Ainda que o próprio místico possa  fazê-lo, como são  exemplos Plotino, Mestre Eckhart e Charles de  Foucauld, há um momento em que a  experiência de Deus ultrapassa os  limites da palavra. É inefável. Como diz  Adélia Prado, “Se um dia  puder, nem escrevo um livro” (Círculo). “Não  me importa a  palavra, esta corriqueira, / Quero é o esplêndido caos de onde  emerge  a sintaxe, / A palavra é disfarce de uma coisa mais grave, surda-muda /   foi inventada para ser calada. / Em momentos de graça,  infrequentíssimos, / se  poderá apanhá-la: um peixe vivo com a mão. /  Puro susto e terror (Antes do  nome).

João da Cruz, patrono dos poetas  espanhóis,  deixou três de seus quatro livros inacabados. Tomás de Aquino   considerou, após seu êxtase em Nápoles, que toda a sua obra não  passava de  “palha”. E não mais escreveu.

Há no enfoque adeliano uma empatia com o poema   Ash-Wednesday (Quarta-feira de Cinzas), de T.S. Eliot,  escrito  em 1930, três anos após a conversão do poeta ao cristianismo.  Na quinta parte,  Eliot canta que “a palavra perdida se perdeu”, “a  usada se gastou”, mas  perdura no “Verbo sem palavra, o Verbo. Nas  entranhas do  mundo”.

Toda poesia de qualidade é polissêmica. É   verso que faz emergir nosso reverso. É canto que encanta, desdobra em  múltiplo  o nosso ser e nos induz a encontrar aquela pessoa que  realmente somos e, no  entanto, em nós reside como um estranho que  provoca temor e  fascínio.

É à poesia que o apóstolo Paulo recorre   quando, no discurso no Areópago (Atos dos Apóstolos 17, 28),  expressa a  nossa ontológica e visceral união com Deus: “Nele vivemos,  nos movemos e  existimos, como alguns dos vossos, aliás, já disseram:  ´Porque somos também de  sua raça´.”
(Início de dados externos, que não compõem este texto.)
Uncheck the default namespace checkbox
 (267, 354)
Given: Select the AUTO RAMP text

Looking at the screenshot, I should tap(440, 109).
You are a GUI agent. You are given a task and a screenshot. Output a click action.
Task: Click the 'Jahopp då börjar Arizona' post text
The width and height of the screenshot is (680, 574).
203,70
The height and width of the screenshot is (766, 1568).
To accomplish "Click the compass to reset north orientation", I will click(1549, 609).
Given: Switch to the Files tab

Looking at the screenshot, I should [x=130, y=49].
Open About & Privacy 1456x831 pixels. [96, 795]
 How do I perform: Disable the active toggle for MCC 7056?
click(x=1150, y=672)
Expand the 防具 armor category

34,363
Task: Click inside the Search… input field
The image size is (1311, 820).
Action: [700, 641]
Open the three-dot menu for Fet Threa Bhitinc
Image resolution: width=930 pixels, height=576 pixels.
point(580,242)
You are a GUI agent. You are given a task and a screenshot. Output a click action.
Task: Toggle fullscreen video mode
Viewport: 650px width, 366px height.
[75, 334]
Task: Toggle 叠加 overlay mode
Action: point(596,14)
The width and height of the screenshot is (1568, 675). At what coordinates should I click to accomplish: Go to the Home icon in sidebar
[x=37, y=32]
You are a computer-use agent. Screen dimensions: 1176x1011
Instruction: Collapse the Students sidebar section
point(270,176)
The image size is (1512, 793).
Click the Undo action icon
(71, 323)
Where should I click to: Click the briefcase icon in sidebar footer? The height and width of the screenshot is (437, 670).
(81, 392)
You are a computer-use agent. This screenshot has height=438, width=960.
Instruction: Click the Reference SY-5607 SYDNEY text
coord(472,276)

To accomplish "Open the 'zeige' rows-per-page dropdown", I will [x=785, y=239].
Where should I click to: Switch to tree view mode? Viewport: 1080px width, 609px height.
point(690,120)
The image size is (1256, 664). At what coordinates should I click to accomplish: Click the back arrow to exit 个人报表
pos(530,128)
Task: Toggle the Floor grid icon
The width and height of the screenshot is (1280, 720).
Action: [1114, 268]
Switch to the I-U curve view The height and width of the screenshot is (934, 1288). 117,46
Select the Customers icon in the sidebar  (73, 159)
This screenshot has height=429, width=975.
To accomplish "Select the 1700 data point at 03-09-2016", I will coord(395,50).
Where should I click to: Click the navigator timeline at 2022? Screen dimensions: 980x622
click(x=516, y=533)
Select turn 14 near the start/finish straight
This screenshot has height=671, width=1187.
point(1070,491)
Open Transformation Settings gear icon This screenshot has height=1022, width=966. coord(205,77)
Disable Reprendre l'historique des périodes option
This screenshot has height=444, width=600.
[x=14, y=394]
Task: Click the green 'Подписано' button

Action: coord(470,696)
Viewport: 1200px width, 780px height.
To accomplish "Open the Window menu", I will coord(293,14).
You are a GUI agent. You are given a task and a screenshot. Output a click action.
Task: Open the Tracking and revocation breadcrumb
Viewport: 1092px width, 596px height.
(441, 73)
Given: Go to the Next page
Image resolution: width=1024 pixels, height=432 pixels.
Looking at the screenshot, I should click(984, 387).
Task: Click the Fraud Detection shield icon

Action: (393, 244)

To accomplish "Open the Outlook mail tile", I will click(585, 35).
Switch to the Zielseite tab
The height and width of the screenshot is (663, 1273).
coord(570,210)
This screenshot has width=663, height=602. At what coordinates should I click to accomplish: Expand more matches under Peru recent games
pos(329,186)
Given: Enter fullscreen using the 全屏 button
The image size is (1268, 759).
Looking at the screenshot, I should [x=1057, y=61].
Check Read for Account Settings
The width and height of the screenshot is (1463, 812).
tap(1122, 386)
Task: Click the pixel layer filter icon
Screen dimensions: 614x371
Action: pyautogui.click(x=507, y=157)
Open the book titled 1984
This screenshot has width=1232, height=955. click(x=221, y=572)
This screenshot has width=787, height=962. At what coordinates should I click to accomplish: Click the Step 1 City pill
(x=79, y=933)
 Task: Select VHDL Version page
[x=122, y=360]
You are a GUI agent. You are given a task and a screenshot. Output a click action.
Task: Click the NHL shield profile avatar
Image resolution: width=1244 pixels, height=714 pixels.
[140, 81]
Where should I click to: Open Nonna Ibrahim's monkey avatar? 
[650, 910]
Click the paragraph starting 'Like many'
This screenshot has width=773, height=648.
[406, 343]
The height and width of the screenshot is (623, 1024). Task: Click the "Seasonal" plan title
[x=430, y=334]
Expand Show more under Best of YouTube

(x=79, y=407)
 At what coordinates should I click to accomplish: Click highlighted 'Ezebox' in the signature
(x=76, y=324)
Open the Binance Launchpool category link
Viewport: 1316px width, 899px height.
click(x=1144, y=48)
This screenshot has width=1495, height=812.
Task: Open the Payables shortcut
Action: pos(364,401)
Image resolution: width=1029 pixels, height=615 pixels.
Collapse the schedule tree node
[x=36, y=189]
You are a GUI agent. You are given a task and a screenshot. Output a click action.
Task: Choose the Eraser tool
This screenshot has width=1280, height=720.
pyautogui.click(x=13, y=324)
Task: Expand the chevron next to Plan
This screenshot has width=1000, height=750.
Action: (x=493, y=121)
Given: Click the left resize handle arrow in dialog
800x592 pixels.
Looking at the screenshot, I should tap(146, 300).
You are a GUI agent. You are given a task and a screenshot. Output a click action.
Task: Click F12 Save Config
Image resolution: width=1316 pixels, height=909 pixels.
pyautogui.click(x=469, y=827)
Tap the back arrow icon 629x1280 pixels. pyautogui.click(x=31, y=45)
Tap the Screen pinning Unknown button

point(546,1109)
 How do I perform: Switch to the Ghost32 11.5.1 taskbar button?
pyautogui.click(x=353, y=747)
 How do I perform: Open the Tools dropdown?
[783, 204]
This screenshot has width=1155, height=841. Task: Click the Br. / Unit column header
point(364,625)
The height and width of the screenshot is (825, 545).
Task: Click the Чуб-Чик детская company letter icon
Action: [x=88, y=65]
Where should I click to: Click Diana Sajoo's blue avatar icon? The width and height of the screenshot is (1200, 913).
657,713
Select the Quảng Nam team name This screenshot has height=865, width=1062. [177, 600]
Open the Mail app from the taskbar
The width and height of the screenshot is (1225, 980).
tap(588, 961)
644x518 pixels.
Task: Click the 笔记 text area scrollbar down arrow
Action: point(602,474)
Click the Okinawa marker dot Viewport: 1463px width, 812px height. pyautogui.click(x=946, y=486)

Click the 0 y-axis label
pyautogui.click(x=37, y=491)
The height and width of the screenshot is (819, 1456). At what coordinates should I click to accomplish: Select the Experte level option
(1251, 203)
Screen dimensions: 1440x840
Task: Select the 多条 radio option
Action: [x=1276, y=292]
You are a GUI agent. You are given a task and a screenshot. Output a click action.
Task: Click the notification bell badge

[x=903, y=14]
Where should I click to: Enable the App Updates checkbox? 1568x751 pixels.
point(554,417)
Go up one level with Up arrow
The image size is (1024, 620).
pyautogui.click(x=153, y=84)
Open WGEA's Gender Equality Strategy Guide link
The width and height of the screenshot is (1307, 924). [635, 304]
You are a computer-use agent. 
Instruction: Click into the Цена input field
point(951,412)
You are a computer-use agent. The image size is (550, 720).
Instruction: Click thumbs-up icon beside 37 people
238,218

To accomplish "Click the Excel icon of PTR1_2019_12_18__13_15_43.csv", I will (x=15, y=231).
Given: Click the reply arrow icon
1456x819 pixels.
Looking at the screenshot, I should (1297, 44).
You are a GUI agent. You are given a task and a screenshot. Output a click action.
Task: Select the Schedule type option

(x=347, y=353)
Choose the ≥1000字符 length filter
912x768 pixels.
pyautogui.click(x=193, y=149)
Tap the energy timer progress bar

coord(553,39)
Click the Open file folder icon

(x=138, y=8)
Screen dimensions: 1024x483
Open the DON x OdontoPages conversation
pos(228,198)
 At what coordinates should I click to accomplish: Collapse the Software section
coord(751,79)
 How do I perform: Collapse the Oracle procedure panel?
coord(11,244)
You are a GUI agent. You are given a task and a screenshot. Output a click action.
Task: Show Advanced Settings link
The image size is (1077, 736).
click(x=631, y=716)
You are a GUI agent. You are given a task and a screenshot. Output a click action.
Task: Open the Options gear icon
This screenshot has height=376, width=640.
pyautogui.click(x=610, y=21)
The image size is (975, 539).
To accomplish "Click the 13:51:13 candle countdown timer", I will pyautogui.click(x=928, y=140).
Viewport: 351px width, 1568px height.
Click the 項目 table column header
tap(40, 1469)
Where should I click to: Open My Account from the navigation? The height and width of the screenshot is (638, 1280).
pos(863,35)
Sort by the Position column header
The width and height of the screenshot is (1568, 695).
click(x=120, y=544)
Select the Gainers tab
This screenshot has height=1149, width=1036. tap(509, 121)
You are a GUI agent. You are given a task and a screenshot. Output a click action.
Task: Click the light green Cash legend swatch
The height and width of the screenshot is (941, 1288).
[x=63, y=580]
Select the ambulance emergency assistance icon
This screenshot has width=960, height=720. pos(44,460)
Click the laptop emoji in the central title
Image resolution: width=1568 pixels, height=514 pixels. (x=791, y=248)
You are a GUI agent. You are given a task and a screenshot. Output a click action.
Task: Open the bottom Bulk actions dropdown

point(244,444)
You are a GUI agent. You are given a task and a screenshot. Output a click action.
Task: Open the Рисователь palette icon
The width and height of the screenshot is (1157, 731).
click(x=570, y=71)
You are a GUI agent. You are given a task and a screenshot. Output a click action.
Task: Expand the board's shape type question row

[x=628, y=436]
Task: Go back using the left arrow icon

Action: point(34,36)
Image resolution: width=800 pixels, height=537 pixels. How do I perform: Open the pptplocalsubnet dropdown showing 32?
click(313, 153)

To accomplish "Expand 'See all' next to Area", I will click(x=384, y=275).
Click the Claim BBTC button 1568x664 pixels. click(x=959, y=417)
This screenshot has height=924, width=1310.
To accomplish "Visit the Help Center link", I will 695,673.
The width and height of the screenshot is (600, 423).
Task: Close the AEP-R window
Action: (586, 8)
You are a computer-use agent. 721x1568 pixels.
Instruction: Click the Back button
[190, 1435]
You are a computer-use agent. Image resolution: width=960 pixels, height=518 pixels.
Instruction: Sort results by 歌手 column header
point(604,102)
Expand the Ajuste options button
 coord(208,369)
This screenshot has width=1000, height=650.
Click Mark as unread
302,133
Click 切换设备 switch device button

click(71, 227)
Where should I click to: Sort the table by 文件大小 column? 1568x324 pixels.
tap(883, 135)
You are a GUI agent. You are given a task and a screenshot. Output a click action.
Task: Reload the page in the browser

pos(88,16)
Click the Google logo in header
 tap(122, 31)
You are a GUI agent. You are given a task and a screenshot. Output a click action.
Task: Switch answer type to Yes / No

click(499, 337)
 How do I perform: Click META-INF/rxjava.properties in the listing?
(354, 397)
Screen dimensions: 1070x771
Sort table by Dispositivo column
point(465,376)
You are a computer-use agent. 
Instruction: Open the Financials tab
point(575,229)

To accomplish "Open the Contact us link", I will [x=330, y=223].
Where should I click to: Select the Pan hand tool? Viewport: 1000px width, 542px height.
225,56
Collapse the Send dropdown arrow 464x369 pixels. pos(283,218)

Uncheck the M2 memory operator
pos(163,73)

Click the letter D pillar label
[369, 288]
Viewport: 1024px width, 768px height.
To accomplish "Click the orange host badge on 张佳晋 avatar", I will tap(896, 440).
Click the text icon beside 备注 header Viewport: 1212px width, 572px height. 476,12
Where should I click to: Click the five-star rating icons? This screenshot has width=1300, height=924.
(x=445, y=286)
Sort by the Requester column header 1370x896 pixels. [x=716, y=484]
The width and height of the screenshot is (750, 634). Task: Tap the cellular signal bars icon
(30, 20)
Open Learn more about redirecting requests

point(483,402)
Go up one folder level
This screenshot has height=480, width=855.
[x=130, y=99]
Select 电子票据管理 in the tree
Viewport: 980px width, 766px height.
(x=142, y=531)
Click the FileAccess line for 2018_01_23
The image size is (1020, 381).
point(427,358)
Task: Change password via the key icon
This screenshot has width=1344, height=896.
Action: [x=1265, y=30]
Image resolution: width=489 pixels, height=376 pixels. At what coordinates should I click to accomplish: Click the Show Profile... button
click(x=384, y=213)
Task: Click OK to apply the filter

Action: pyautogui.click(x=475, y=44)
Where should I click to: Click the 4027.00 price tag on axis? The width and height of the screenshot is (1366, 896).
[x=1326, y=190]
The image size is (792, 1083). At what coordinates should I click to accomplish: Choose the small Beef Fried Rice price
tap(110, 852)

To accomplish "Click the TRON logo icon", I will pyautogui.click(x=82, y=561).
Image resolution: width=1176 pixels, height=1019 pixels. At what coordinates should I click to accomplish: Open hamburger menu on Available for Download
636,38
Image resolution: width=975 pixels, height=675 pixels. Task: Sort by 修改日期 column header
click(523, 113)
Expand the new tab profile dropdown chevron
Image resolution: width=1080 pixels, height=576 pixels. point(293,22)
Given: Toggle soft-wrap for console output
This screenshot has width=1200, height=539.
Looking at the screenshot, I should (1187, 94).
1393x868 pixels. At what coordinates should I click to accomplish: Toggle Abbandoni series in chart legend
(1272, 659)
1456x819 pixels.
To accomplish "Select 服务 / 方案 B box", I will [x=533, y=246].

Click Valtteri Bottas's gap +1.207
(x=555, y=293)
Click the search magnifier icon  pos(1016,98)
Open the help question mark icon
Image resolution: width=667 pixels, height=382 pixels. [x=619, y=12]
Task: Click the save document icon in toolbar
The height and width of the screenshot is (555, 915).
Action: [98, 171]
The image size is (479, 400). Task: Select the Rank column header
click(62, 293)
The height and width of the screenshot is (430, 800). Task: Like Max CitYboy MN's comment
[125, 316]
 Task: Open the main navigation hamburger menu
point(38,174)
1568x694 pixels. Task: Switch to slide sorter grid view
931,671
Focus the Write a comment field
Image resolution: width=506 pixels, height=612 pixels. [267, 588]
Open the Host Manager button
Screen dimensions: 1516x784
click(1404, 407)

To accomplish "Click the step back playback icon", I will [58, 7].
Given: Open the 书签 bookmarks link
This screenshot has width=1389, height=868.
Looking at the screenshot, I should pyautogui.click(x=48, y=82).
Trata-se de uma citação livre da obra   Fenômenos, de Arato, poeta que viveu na Cilícia no século III  a.C. O  texto originário é: “Comecemos com Zeus, de que nós mortais  nunca
deixamos  de lembrar. Porque toda rua, todo mercado está cheio  de Zeus. Mesmo o mar e o  porto estão cheios da divindade. Em todo  lugar todo mundo é devedor a Zeus.  Porque somos, na verdade, seus  filhos... (Phaenomena  1-5).”

- Frei Betto é escritor, autor, em  parceria  com Marcelo Barros, de “O amor fecunda o Universo – ecologia e   espiritualidade” (Agir), entre outros livros.